Has anyone watched the series "Didn't do me any harm" where fortyish parents force 1970's era technology and values on their children? I think it was meant to have positive nostalgic vibes, but who really wants to go back to Pong, turntables and cathode ray televisions, now that we have so much more electronic sophistication?

Genetics is a more sophisticated way of understanding pedigrees. It can help us to understand, on a molecular level, how the breed does what it does, and why some individuals do it better than others.
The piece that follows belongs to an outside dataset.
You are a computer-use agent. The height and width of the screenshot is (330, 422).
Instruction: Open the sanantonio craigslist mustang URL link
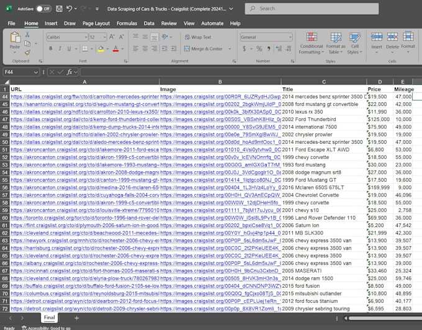point(85,104)

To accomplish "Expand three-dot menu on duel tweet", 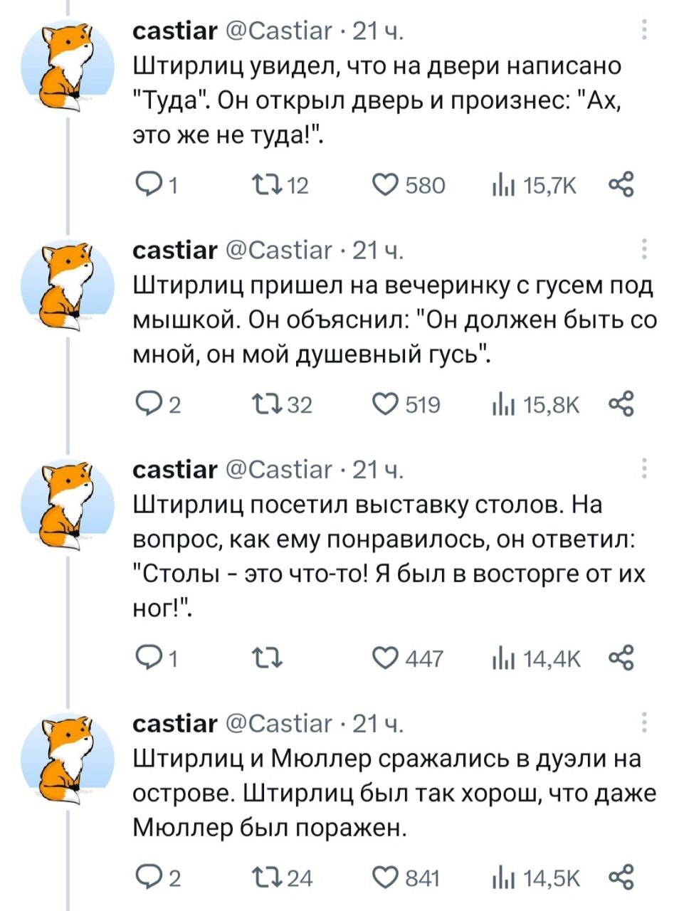I will click(x=644, y=723).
It is not science fiction, but science, and therefore not to be feared, but to be examined.

There are many things genetics cannot do, such as tell us which horse will win the Derby. It will never - and I'm willing to put my head on the line here - create a Jurassic-park line of monster thoroughbreds who beat everything in their path.

However, it will, in future, be able to tell breeders and buyers which horses have the right ingredients, as it were, to get to the Derby, or the St James's Palace Stakes, or the July Cup. We already take a mighty stab at these things, paying consultants and theorists and vets and motion analyists to help us make the most informed decisions when buying and breeding horses. Genetics testing, when it is developed, will add another layer of understanding to our decision-making.

It could be very helpful indeed. But it will not take away that ultimately seductive question of who will be first past the post.